Ces incertitudes les incitent d’ailleurs à privilégier les viandes d’importation, en provenance surtout d’Argentine ou du Canada, ce qui leur permet d’avoir une sécurité et une régularité dans leurs approvisionnements, tant en quantité qu’en qualité. En 2008, selon Interbev Équin, près de 85 % des volumes consommés en France provenaient de l’étranger.

Enfin, notre production nationale reste majoritairement exportée, soit en vif (vers l’Italie, à hauteur de 66 %), soit en viande (dont 70 % à destination de la Belgique).

Un avenir entre incertitude et optimisme

L’avenir de la viande chevaline va en premier lieu dépendre de la tenue de la demande.
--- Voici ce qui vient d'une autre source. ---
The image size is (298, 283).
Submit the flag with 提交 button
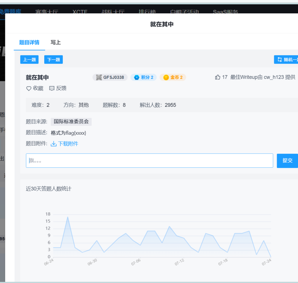pyautogui.click(x=287, y=161)
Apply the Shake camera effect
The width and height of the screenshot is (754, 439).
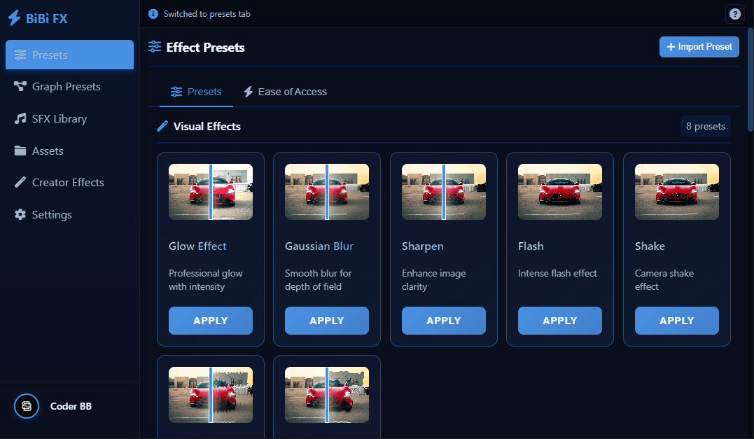pos(676,320)
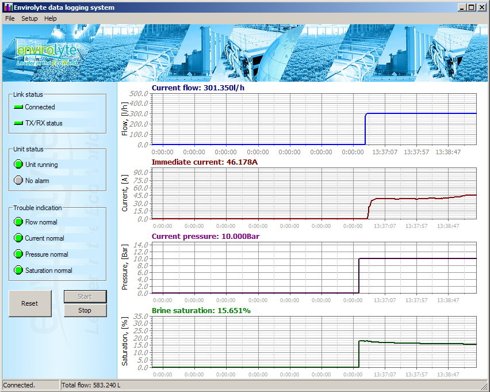Click the Envirolyte logo in banner

46,53
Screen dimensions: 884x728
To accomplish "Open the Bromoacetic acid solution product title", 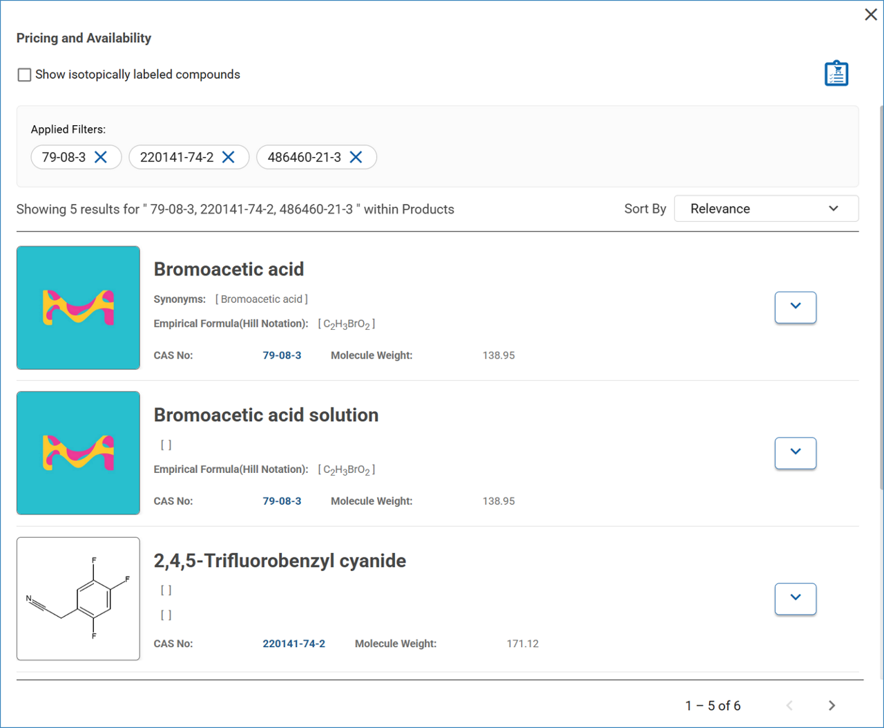I will click(x=266, y=415).
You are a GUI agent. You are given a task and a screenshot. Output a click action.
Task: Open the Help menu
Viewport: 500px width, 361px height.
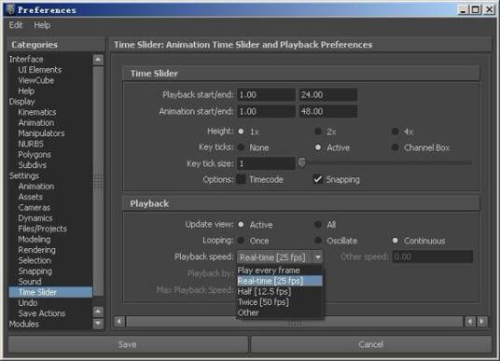click(42, 25)
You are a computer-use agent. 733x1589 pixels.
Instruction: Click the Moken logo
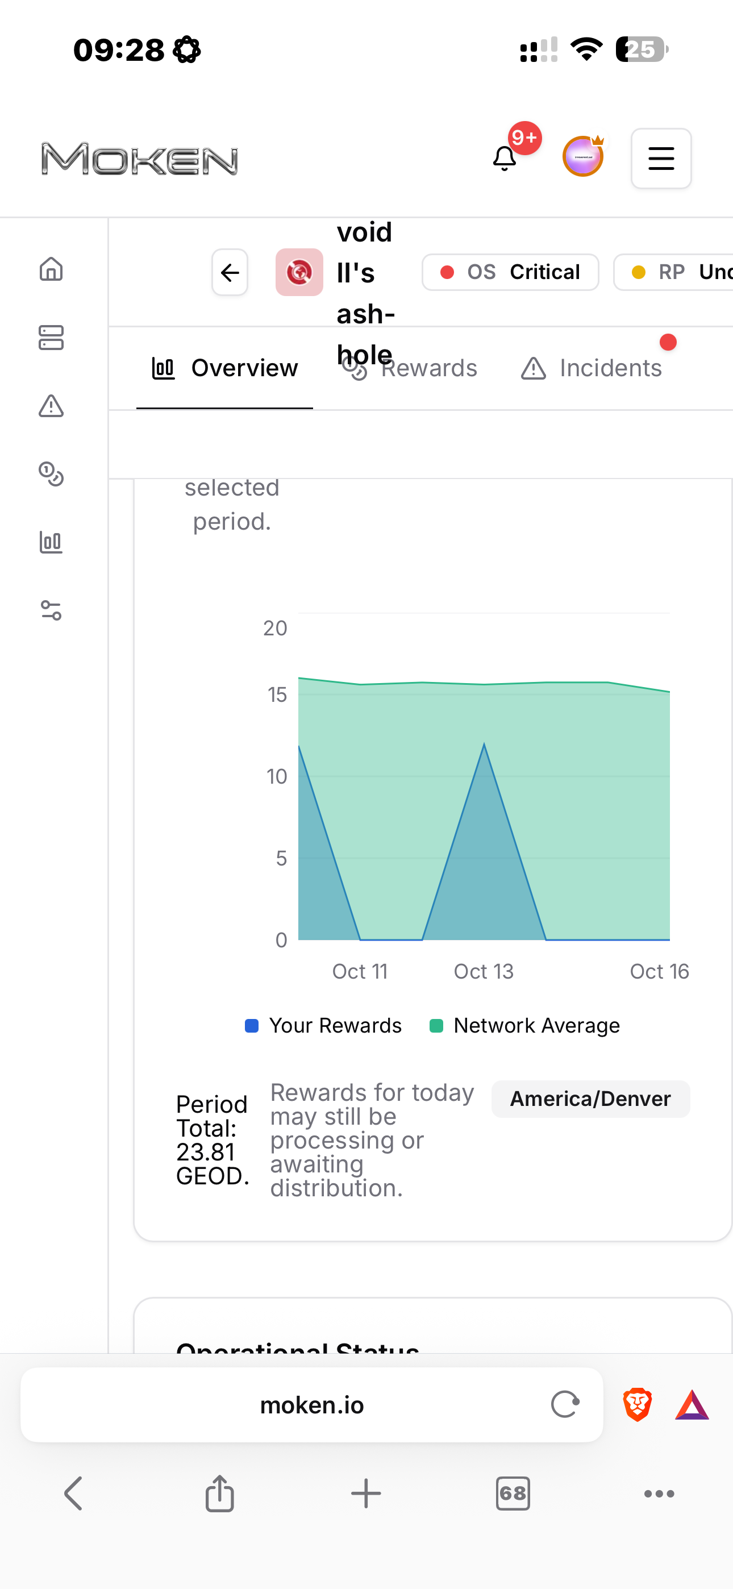tap(139, 159)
Or, de ce côté, rien ne permet d’envisager une reprise des achats des ménages à court et moyen termes. Au contraire, l’effritement devrait rester la tendance de fond. Selon FranceAgriMer, la consommation calculée par bilan pourrait diminuer de 530 tonnes, soit un repli estimé à 2,5 %. Seuls les efforts de distribution de la filière pourront permettre de capter de nouveaux consommateurs. Interbev, conscient de cet enjeu, vient d’ailleurs de lancer une opération pilote auprès de la restauration hors foyer afin d’informer les chefs et les vendeurs et de récolter les réactions des consommateurs.

Plus en amont, les perspectives sont à un tassement de l’offre. FranceAgriMer envisage un repli de notre production de l’ordre de 420 t, mais une nouvelle hausse de nos achats, autour de 200 t. Dans le même temps, près de 310 t pourraient être expédiées. Interbev Équin estime d’ailleurs que nos ventes de vif vont une nouvelle fois se replier, la réglementation liée au bien-être accentuant les contraintes techniques et financières pour les exportateurs comme les éleveurs. Une tendance qui pourrait toutefois s’inverser si la filière française se montrait plus organisée.